- [Task instructions]
Below are records; work out how many of their lines contain the word "услуг" and reply with the number only.

[Collected data entries]
-- -- --

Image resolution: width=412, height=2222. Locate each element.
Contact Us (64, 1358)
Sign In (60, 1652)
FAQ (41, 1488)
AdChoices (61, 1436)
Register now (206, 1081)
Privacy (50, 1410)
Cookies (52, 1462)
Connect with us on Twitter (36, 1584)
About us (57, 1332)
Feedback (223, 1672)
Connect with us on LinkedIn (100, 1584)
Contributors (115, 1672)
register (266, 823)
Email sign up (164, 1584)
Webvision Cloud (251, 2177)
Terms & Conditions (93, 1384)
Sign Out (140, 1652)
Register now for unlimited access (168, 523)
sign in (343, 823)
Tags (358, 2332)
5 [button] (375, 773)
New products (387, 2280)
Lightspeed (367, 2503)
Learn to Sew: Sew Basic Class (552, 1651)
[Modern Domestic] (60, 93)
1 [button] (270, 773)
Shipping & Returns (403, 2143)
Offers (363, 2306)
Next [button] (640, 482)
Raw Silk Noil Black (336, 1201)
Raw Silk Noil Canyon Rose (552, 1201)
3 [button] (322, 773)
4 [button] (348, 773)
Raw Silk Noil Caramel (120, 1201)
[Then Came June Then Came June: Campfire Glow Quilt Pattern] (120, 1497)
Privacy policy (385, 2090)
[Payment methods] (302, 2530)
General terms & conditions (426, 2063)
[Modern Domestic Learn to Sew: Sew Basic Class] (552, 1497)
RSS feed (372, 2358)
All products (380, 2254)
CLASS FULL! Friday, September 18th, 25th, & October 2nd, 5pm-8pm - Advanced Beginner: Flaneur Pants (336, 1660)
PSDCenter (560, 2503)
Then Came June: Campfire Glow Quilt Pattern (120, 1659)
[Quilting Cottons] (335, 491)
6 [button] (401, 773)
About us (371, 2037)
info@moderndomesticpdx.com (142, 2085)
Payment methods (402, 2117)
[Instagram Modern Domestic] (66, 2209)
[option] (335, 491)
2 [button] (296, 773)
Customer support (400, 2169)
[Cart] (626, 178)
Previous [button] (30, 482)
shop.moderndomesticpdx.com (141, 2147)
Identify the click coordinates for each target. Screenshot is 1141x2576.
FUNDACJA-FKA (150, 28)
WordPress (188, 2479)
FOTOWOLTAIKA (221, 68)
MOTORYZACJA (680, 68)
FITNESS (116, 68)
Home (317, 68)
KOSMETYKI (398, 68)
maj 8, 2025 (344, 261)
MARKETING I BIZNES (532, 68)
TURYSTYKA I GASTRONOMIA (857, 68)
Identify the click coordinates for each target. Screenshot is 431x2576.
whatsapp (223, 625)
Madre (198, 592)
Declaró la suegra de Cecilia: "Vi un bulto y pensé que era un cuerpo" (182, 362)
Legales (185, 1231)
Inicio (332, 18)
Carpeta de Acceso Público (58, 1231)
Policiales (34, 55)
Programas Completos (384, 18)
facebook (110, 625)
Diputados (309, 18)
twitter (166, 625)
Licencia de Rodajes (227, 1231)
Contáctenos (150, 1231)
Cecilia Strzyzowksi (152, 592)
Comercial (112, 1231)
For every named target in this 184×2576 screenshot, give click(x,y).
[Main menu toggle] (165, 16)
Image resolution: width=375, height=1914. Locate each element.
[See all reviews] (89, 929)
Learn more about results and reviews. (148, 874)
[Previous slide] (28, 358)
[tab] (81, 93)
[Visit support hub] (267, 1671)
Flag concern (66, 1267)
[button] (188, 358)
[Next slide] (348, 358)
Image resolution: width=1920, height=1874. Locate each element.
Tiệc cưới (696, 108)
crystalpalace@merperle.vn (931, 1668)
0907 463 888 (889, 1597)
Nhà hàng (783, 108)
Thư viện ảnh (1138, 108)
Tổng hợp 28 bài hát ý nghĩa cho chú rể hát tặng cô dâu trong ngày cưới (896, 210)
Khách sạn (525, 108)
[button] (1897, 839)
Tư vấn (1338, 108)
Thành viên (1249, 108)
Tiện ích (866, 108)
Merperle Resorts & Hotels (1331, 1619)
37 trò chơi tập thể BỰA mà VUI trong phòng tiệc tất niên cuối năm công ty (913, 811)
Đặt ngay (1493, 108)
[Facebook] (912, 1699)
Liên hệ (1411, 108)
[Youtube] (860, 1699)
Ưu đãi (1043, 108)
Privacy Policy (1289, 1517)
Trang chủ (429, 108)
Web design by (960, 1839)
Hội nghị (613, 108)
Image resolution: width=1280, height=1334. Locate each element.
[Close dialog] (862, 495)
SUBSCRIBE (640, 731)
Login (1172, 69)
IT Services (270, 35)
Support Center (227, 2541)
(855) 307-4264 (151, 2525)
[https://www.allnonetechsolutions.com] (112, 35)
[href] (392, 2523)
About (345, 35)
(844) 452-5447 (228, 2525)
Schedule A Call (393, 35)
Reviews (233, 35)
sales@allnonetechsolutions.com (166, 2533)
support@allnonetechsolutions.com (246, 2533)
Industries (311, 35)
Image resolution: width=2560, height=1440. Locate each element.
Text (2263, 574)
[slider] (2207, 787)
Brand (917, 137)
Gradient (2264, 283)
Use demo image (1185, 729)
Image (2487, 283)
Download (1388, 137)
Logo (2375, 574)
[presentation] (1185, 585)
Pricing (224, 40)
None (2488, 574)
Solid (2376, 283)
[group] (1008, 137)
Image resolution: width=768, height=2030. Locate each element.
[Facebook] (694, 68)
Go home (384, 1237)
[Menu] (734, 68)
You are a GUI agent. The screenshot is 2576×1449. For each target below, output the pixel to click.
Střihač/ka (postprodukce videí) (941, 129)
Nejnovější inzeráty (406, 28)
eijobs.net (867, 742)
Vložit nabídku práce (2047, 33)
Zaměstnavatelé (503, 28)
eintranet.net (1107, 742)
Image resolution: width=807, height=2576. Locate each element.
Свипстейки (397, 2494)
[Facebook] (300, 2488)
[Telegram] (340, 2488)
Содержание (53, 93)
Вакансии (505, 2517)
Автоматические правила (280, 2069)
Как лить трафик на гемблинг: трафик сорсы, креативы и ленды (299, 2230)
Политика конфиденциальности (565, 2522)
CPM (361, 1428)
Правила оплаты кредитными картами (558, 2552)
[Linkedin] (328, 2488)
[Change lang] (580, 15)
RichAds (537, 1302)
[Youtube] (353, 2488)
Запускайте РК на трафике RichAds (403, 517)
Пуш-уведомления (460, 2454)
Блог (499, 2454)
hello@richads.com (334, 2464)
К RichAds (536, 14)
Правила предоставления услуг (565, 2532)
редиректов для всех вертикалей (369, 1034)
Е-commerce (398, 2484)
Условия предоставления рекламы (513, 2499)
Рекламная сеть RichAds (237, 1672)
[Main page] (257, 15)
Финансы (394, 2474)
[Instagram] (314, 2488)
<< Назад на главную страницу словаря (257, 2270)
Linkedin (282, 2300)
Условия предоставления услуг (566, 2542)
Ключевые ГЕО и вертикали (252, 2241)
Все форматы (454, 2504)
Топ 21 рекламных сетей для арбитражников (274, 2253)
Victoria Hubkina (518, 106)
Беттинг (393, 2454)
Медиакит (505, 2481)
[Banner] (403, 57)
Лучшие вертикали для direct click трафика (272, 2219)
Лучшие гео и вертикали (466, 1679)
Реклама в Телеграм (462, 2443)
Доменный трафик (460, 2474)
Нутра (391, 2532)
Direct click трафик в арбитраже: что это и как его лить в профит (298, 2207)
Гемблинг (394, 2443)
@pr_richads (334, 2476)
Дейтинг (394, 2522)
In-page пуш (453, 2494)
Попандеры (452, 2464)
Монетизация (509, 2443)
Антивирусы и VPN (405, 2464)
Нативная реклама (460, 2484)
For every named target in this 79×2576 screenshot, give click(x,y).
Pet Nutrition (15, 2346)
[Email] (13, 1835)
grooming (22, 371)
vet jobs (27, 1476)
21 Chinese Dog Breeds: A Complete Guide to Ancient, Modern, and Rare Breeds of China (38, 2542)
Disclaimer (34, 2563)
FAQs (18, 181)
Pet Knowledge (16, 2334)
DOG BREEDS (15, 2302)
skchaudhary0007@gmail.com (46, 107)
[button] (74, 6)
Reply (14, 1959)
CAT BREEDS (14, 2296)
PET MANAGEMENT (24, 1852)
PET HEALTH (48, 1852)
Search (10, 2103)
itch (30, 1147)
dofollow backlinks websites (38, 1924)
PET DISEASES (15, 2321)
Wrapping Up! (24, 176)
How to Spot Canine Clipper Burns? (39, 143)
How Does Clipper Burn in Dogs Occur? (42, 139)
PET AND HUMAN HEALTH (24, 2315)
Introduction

-- -- --

- [Written reply]
2